*** SOURCE RECORDS
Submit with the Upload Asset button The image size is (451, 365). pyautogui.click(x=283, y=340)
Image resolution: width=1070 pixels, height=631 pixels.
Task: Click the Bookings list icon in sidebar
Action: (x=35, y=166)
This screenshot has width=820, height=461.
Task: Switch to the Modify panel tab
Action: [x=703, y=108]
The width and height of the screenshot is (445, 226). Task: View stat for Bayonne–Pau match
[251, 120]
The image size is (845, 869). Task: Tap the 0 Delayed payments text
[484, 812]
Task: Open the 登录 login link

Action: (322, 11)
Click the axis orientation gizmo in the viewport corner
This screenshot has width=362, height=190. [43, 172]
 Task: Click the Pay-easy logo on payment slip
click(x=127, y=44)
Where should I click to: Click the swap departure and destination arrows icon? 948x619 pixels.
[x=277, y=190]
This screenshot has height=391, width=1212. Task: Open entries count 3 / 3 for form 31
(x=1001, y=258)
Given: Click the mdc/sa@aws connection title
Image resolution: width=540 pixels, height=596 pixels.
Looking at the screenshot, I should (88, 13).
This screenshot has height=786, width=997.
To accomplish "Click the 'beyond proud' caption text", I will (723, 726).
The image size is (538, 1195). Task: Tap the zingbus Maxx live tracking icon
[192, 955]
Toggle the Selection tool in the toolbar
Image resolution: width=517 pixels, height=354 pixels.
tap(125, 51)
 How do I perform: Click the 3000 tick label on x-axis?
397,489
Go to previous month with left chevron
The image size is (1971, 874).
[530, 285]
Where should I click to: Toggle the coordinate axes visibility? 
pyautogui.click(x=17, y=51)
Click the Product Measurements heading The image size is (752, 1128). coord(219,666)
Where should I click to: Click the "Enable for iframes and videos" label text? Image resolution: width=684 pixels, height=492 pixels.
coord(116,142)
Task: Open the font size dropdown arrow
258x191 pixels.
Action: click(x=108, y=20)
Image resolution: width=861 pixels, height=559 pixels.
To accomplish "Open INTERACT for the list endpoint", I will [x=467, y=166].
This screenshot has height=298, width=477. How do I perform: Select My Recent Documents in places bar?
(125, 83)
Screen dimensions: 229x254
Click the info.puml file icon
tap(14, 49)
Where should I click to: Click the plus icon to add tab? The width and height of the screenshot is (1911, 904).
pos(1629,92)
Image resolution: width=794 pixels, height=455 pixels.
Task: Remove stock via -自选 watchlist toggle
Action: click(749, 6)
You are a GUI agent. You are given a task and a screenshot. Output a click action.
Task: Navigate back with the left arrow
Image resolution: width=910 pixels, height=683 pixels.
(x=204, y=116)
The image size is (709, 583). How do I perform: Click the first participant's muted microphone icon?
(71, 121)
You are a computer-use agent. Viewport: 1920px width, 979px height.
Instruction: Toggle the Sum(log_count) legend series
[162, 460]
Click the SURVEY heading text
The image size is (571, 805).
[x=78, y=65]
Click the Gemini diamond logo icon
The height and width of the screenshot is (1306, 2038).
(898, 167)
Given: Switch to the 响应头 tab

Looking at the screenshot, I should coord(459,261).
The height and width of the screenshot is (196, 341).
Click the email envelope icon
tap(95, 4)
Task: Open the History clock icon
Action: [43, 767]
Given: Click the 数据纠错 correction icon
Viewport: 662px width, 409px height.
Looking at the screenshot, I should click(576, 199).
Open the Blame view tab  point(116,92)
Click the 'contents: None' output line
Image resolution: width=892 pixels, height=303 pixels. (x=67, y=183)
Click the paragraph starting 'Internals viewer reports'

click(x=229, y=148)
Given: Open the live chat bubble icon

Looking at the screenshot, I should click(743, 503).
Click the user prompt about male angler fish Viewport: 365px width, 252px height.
******
» **PROBLEM STATEMENT**: Everything in the listing must be returned word for word.

» **ANSWER AREA**:
Submit with the Upload Asset button The image size is (451, 365). pyautogui.click(x=283, y=340)
Image resolution: width=1070 pixels, height=631 pixels.
Task: Click the Bookings list icon in sidebar
Action: (x=35, y=166)
This screenshot has width=820, height=461.
Task: Switch to the Modify panel tab
Action: [x=703, y=108]
The width and height of the screenshot is (445, 226). Task: View stat for Bayonne–Pau match
[251, 120]
The image size is (845, 869). Task: Tap the 0 Delayed payments text
[484, 812]
Task: Open the 登录 login link

Action: (322, 11)
Click the axis orientation gizmo in the viewport corner
This screenshot has width=362, height=190. [43, 172]
 Task: Click the Pay-easy logo on payment slip
click(x=127, y=44)
Where should I click to: Click the swap departure and destination arrows icon? 948x619 pixels.
[x=277, y=190]
This screenshot has height=391, width=1212. Task: Open entries count 3 / 3 for form 31
(x=1001, y=258)
Given: Click the mdc/sa@aws connection title
Image resolution: width=540 pixels, height=596 pixels.
Looking at the screenshot, I should (88, 13).
This screenshot has height=786, width=997.
To accomplish "Click the 'beyond proud' caption text", I will (723, 726).
The image size is (538, 1195). Task: Tap the zingbus Maxx live tracking icon
[192, 955]
Toggle the Selection tool in the toolbar
Image resolution: width=517 pixels, height=354 pixels.
tap(125, 51)
 How do I perform: Click the 3000 tick label on x-axis?
397,489
Go to previous month with left chevron
The image size is (1971, 874).
[530, 285]
Where should I click to: Toggle the coordinate axes visibility? 
pyautogui.click(x=17, y=51)
Click the Product Measurements heading The image size is (752, 1128). coord(219,666)
Where should I click to: Click the "Enable for iframes and videos" label text? Image resolution: width=684 pixels, height=492 pixels.
coord(116,142)
Task: Open the font size dropdown arrow
258x191 pixels.
Action: click(x=108, y=20)
Image resolution: width=861 pixels, height=559 pixels.
To accomplish "Open INTERACT for the list endpoint", I will [x=467, y=166].
This screenshot has height=298, width=477. How do I perform: Select My Recent Documents in places bar?
(125, 83)
Screen dimensions: 229x254
Click the info.puml file icon
tap(14, 49)
Where should I click to: Click the plus icon to add tab? The width and height of the screenshot is (1911, 904).
pos(1629,92)
Image resolution: width=794 pixels, height=455 pixels.
Task: Remove stock via -自选 watchlist toggle
Action: click(749, 6)
You are a GUI agent. You are given a task and a screenshot. Output a click action.
Task: Navigate back with the left arrow
Image resolution: width=910 pixels, height=683 pixels.
(x=204, y=116)
The image size is (709, 583). How do I perform: Click the first participant's muted microphone icon?
(71, 121)
You are a computer-use agent. Viewport: 1920px width, 979px height.
Instruction: Toggle the Sum(log_count) legend series
[162, 460]
Click the SURVEY heading text
The image size is (571, 805).
[x=78, y=65]
Click the Gemini diamond logo icon
The height and width of the screenshot is (1306, 2038).
(898, 167)
Given: Switch to the 响应头 tab

Looking at the screenshot, I should coord(459,261).
The height and width of the screenshot is (196, 341).
Click the email envelope icon
tap(95, 4)
Task: Open the History clock icon
Action: [43, 767]
Given: Click the 数据纠错 correction icon
Viewport: 662px width, 409px height.
Looking at the screenshot, I should click(576, 199).
Open the Blame view tab  point(116,92)
Click the 'contents: None' output line
Image resolution: width=892 pixels, height=303 pixels. (x=67, y=183)
Click the paragraph starting 'Internals viewer reports'

click(x=229, y=148)
Given: Open the live chat bubble icon

Looking at the screenshot, I should click(743, 503).
Click the user prompt about male angler fish Viewport: 365px width, 252px height.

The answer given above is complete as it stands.